_Challenge_. In the passage about the drawings below, retype the part that begins at the words "The ragged strokes" and stops after "woman and a cat.".

_Given text_.
The effort at accuracy again suggests a connection to a true story about men with an umbrella having an assignation with a woman in secret.
The ragged strokes again appear in Figure 7, where a woman is shown in great detail in bed, with patterned bed hangings and an elaborate coverlet. She has a bedside table with books, and the end of the bed is drawn as if there are a series of books leaning there. This is not an attractive woman; her nose is big, her face marked with either wrinkles or cream, and her hair in a cap. She is sitting up stiffly in bed and she has large breasts covered tightly by a nightgown with frills at the neck. Walking away from the woman is a cat with what seems to be something in its mouth. Its hindquarters are a sharp inverted ‘v’ as if attention is meant to be drawn to them. This picture is meant to be comic in some way that escapes a 21st century viewer. Traces of sexuality in the breasts of the woman and the hindquarters of the cat suggest the humour is sexual in origin.
Figure 7.
A woman and a cat.

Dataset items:
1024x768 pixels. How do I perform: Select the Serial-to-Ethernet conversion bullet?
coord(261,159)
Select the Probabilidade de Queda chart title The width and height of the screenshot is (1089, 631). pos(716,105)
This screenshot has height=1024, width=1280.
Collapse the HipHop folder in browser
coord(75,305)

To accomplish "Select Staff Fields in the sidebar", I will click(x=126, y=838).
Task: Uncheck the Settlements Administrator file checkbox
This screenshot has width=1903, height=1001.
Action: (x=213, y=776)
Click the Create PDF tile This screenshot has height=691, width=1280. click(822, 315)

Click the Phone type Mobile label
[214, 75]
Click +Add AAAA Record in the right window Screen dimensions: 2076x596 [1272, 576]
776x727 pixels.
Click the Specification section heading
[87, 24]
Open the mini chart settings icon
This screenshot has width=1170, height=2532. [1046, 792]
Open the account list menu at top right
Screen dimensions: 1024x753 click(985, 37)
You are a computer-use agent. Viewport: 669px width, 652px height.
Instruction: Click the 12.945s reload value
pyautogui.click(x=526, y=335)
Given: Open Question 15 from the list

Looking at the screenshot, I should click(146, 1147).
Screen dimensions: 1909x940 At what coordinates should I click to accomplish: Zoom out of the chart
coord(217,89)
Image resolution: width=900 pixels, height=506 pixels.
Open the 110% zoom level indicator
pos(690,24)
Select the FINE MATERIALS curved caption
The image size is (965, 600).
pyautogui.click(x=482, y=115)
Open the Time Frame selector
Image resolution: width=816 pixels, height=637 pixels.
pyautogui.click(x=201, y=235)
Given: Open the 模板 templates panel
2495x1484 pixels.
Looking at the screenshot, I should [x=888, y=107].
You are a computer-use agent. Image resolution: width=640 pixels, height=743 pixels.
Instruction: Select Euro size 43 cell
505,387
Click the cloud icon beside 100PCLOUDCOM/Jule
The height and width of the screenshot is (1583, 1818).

_Full solution_.
The ragged strokes again appear in Figure 7, where a woman is shown in great detail in bed, with patterned bed hangings and an elaborate coverlet. She has a bedside table with books, and the end of the bed is drawn as if there are a series of books leaning there. This is not an attractive woman; her nose is big, her face marked with either wrinkles or cream, and her hair in a cap. She is sitting up stiffly in bed and she has large breasts covered tightly by a nightgown with frills at the neck. Walking away from the woman is a cat with what seems to be something in its mouth. Its hindquarters are a sharp inverted ‘v’ as if attention is meant to be drawn to them. This picture is meant to be comic in some way that escapes a 21st century viewer. Traces of sexuality in the breasts of the woman and the hindquarters of the cat suggest the humour is sexual in origin.
Figure 7.
A woman and a cat.